A brief review of my career would read as follows: graphic designer graduated from Buenos Aires University, a 10-year professorship in Typography in the same institution, an illustrator in the making.
For almost 15 years now my work has focused on the design of editorial pieces, predominantly books and CD sleeves. Typography proper has always been central to my research projects.
All my obsessions eventually embodied as much the search for a perfect, spotless text as for a daring and provoking one. In my view, 'how-to-say-something' ranks highest amongst a graphic designer's responsibilities.

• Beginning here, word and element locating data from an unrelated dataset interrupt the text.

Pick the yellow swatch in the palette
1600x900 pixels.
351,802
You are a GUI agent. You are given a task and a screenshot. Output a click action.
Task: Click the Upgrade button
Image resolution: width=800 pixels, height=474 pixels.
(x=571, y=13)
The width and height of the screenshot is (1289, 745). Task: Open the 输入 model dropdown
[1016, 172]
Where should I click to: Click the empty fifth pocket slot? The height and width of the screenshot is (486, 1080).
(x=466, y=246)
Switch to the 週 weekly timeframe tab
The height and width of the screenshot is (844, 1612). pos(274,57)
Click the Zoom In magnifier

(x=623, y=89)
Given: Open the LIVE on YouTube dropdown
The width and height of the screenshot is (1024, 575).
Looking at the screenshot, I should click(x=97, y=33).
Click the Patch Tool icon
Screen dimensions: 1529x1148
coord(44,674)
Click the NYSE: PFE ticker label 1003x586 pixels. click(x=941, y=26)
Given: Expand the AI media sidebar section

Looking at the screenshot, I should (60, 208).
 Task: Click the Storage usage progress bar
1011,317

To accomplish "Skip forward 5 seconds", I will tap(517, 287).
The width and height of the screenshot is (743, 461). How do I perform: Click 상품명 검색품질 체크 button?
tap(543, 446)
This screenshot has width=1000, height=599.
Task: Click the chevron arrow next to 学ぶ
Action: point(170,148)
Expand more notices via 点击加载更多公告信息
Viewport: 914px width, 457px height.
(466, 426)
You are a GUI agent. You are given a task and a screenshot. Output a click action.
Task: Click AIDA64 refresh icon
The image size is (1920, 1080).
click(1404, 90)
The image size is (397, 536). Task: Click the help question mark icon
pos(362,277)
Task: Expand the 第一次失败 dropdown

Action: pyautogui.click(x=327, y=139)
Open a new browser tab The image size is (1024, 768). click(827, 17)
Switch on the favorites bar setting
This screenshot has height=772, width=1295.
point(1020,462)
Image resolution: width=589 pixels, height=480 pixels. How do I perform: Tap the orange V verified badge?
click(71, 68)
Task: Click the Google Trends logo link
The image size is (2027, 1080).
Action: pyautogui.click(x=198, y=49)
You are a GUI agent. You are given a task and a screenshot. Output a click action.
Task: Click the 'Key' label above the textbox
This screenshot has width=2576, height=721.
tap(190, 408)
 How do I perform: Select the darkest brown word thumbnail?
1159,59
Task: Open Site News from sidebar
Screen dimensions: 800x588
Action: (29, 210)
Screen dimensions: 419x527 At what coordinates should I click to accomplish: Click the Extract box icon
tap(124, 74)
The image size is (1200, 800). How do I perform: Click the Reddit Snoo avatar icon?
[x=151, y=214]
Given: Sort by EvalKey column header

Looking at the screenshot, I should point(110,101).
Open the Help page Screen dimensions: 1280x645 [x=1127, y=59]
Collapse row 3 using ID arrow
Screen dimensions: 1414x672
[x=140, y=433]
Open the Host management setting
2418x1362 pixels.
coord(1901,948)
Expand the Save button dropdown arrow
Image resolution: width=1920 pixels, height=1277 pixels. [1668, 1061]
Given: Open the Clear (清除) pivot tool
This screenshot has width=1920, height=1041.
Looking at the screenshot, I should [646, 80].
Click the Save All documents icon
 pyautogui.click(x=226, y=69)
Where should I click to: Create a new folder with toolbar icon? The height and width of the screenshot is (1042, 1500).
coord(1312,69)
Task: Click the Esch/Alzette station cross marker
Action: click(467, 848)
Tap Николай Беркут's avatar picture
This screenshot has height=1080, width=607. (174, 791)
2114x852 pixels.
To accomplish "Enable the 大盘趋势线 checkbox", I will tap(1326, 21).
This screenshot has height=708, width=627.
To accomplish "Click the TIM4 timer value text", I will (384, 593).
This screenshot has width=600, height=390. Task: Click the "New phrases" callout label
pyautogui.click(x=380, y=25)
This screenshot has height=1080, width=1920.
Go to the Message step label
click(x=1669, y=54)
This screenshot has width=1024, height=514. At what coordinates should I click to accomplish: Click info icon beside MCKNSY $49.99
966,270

It was in this vein that I called in the written word to illustrate, to draw, to narrate. Why not reverse the saying and proclaim that "a word is worth a thousand images"? If so, one single word could trigger endless meanings, associations, ideas, and memories in every reader's mind. Language, we know, has a strong power and is a living expression of a culture.
In my illustrations, letters and drawings reunite in one synergy said and unsaid, the finiteness of the message and the freedom of the free reading.
And this is how and when, Lady René, my first born type font sees the light of day conceived out of a love of illustration and a reverence for the written word, recalling the whimsicality of the handmade drawing and reflecting its sensitive, warmth and spontaneity.
Enabled by the characteristics of Open Type and the hard, outstanding work of designer Ale Paul, Lady René succeeds in composing texts in a simple, organic way by means of its contextual and stylistic alternates, swash characters, ligatures and connecting words.
A bundle of decorative miscellanea completes the set of signs, enabling the user considerable freedom to create new typographic landscapes.
Lady René is then prepared, very much like a character in a short story, to come to life in the reader's mind. I expect you will enjoy her as much as I did creating her.